Identification of coenzyme aldimine proton in proton NMR spectra of pyridoxal 5'-phosphate dependent enzymes: aspartate aminotransferase isoenzymes

Abstract

The pyridoxal form of the .alpha. subform of cytosolic aspartate aminotransferase (EC 2.6.1.1) is fully active and binds pyridoxal 5''-phosphate via an aldimine formation with Lys-258 whereas the .gamma. subform is virtually inactive and lacks the aldimine linkage.
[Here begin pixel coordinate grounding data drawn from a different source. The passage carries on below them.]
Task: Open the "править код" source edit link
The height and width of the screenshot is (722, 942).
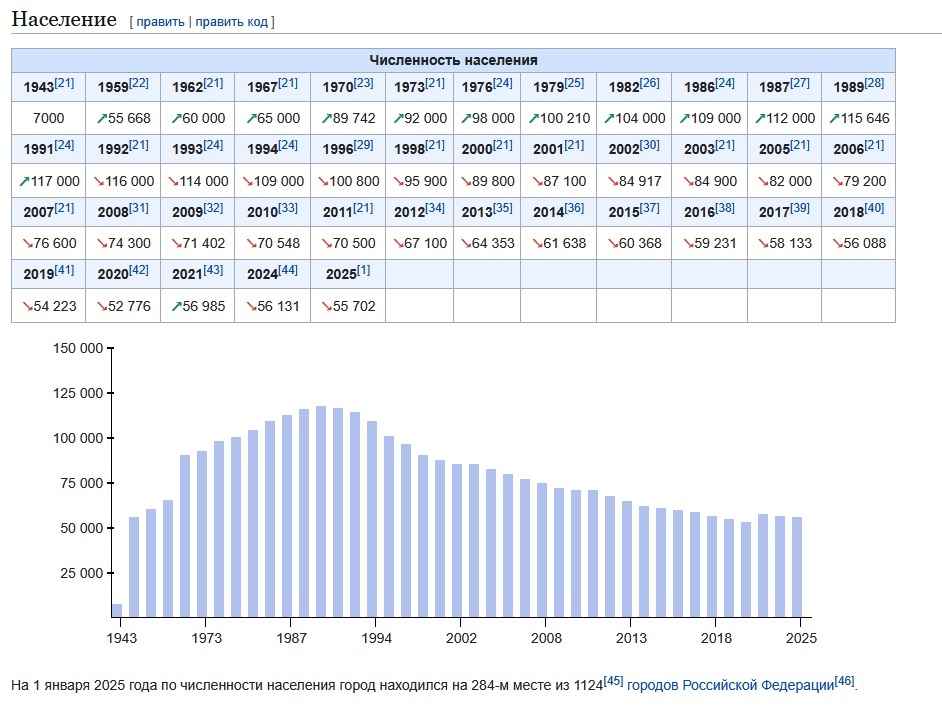Action: (x=231, y=21)
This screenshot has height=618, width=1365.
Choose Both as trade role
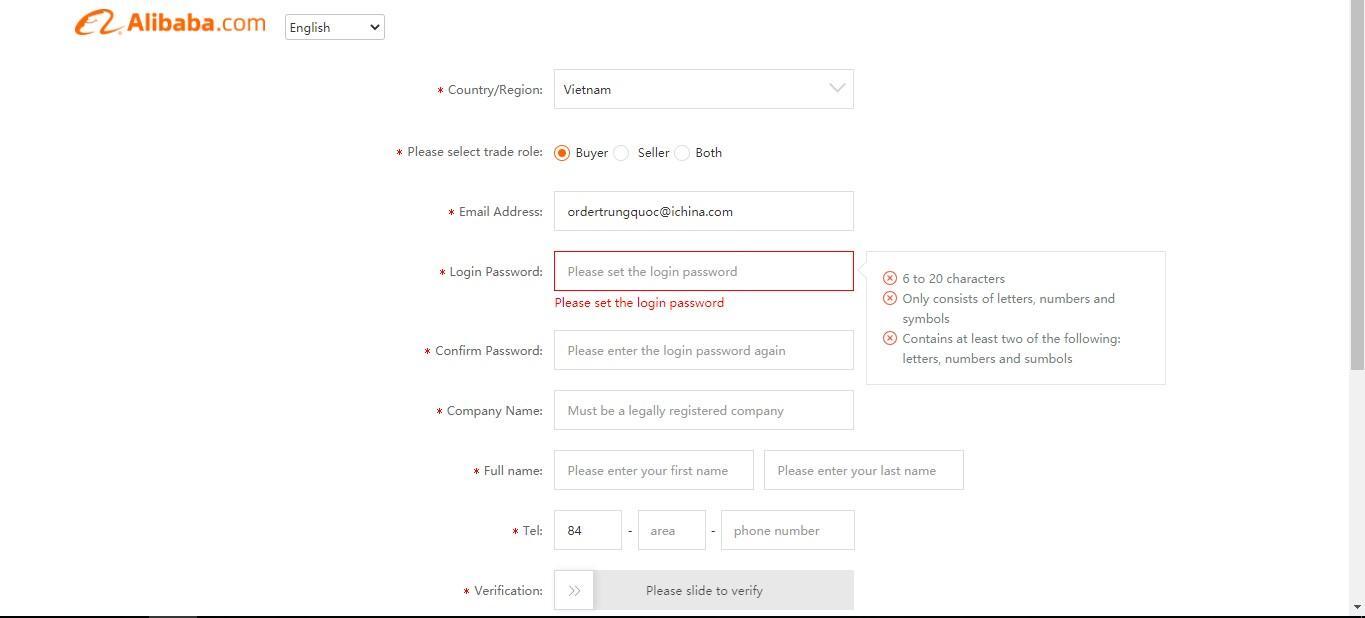coord(682,153)
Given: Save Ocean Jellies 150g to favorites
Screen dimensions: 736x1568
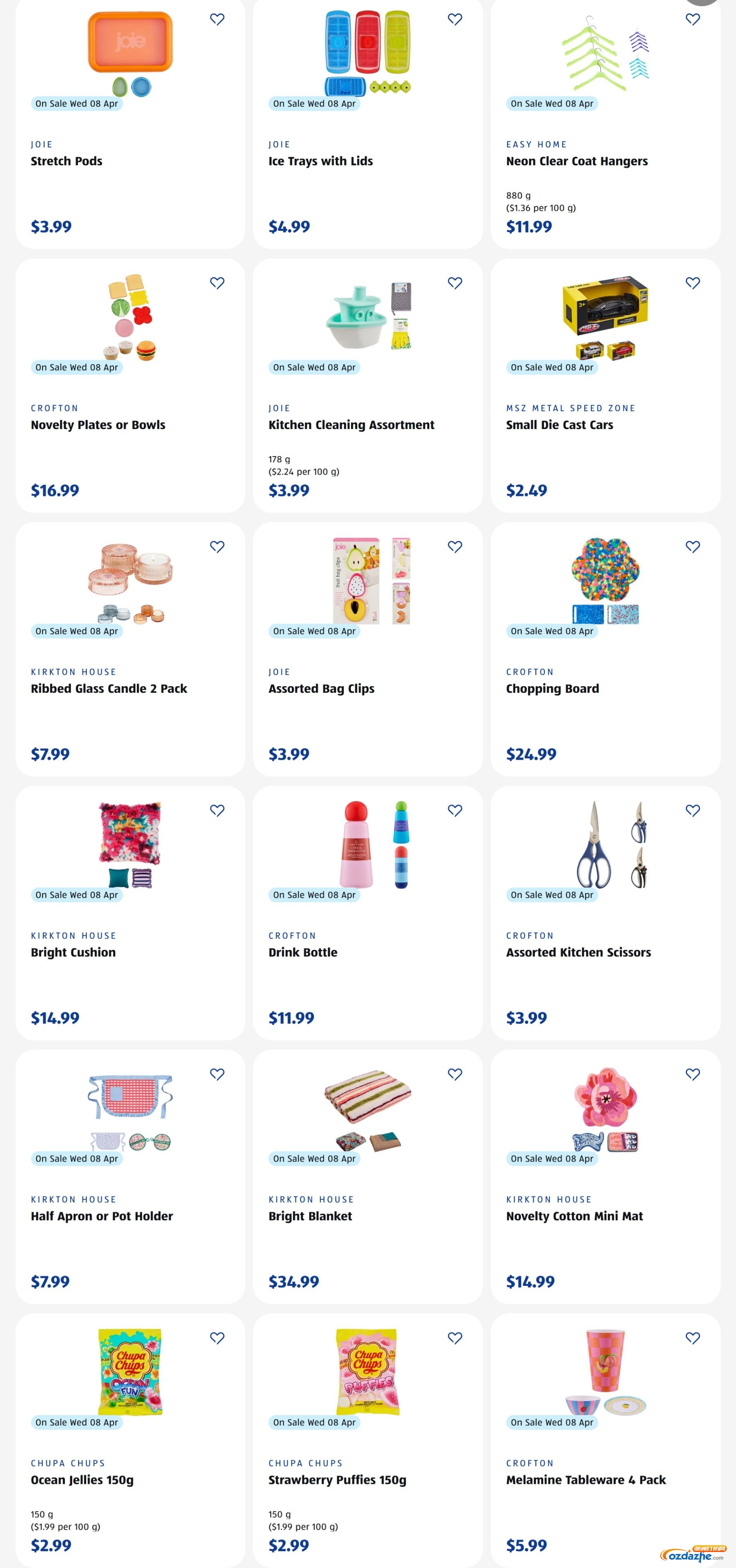Looking at the screenshot, I should click(217, 1337).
Comparison of 1H NMR spectra between the .alpha. and .gamma. subforms suggested that peak 1 of the subform at 8.89 ppm contains a resonance assignable to the internal aldimine 4''-H. Reaction with a reagent that cleaves or modifies the internal aldimine bond ([amino-oxy)acetate, L-cysteinesulfinate, NH2OH, NaBH4, or NaCNBH3] caused the disappearance of a resonance line at 8.89 ppm that possessed a broad line width and corresponded in intensity to a single proton. These reagents were also used successfully for the identification of the aldimine 4''-H resonance in the mitochondrial isoenzyme. In contrast to the cytosolic isoenzyme whose resonance for the 4''-H did not show any detectable change in chemical shift with pH, the corresponding resonance in the mitochondrial isoenzyme exhibited pH-dependent chemical shift change (8.84 ppm at pH 5 and 8.67 ppm at pH 8) with a pK value of 6.3, reflecting the interisozymic difference in the microenvironmental provided for the internal aldimine. Validity of the signal assignment was further shown by the two findings: (a) the resonance assigned to the 4''-H emerged upon conversion of the pyridoxamine into the pyridoxal form, and (b) the resonance appeared upon reconstitution of the apoenzyme with [4''-1H] pyridoxal phosphate but not with [4''-2H] pyridoxal phosphate.